Izu (Japan) (AFP)

Unthinkable to taste sushi without wasabi.

And yet many consumers are only familiar with its imitation, an artificially colored horseradish paste, but the pandemic is forcing Japanese producers to try to expand their customer base.

Green and pungent, this root grows in 12 to 18 months and is only produced in a handful of regions in Japan, as its cultivation requires very special conditions.

“The most important ingredient is pure water, plenty of it,” Yoshihiro Shioya told AFP, pulling a wasabi plant out of the sand.

"It is absolutely necessary that the temperature of this water remains between 10 and 15 degrees throughout the year".

150 km southwest of Tokyo, the mountains of the Izu Peninsula, where the family of this 62-year-old farmer has been cultivating wasabi for seven generations, provide an ideal environment, with abundant rainfall and volcanic soil favoring infiltrations.

"The water flows from the top of the mountain, arranged in terraces covered with layers of stones and sand, which filter and purify it," says Yasuaki Kohari, of the Izu agricultural cooperative.

The department of Shizuoka, that of the Izu peninsula, is also the natural cradle of wasabi, which has been used in Japanese cuisine for four centuries, appreciated and popularized, it is said, by the shogun Ieyasu Tokugawa ( 1543-1616), one of the historical unifiers of the archipelago.

Nearly half of the 550 tonnes of rhizomes - the underground stalk of wasabi - produced in Japan in 2019 came from Shizuoka, according to the agriculture ministry.

It is by grating this rhizome that we obtain the full-bodied condiment with antibacterial properties which enhances the taste of raw fish dishes or soba (buckwheat noodles).

- A weakened sector -

Due to the low production, almost all of Izu's wasabi is acquired by wholesalers in Tokyo and Osaka (western Japan), who resell them mainly to high-end restaurants.

Toshiya Matsushita, chef at an upscale sushi restaurant in Tokyo, wouldn't imagine using "fake" wasabi.

"It is floury on the palate and does not have too much taste," he says bluntly.

“The fresh wasabi, while concealing the smell of raw fish, enhances the taste. It is pungent, but with sweet notes,” he says.

"The taste, texture and spiciness are different depending on the way of grating" of each chef.

This requirement comes at a cost: Mr. Matsushita, who uses one root per day, grated as orders are made because the spiciness of the fresh wasabi evaporates in twenty minutes, says he spends the equivalent of more than 600 euros per day. month.

So most consumers, even in Japan, ignore the true flavor of wasabi.

The concentration of its outlets has also put its producers in difficulty because of the pandemic.

During the state of emergency in Japan in April-May, "restaurants closed completely," recalls farmer Yoshihiro Shioya.

Wholesalers, who were no longer receiving orders, asked producers to slow down their shipments.

The impact of the coronavirus continues.

"The restaurants have reopened, but they are welcoming fewer customers than before" and consumption is far from its pre-pandemic levels, explains Mr. Shioya.

- Salt and ice cream -

To diversify their customer base, wasabi producers sold part of it to supermarket chains in Japan.

Unusual consequence of the crisis, this allowed consumers to discover authentic wasabi.

The economic effects were limited, however, because "people are not used to buying such expensive products at the supermarket," adds Mr.

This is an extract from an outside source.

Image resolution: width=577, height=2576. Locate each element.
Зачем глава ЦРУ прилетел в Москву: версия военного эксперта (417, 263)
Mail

Shioya.

To further popularize wasabi, the small business Yamamoto Foods, an hour's drive from the Izu plantations, has specialized in selling products made from the precious condiment.

"You can also eat the stems, flowers, leaves" of wasabi, explains Mayumi Yasumori, shop manager at Yamamoto Foods.

The company uses these parts of the wasabi to make sauces, shavings to sprinkle on rice, salt, mayonnaise and even ice cream.

"We want to make it known that wasabi is not only an extra in the kitchen, but can also have the main role," argues Ms. Yasumori.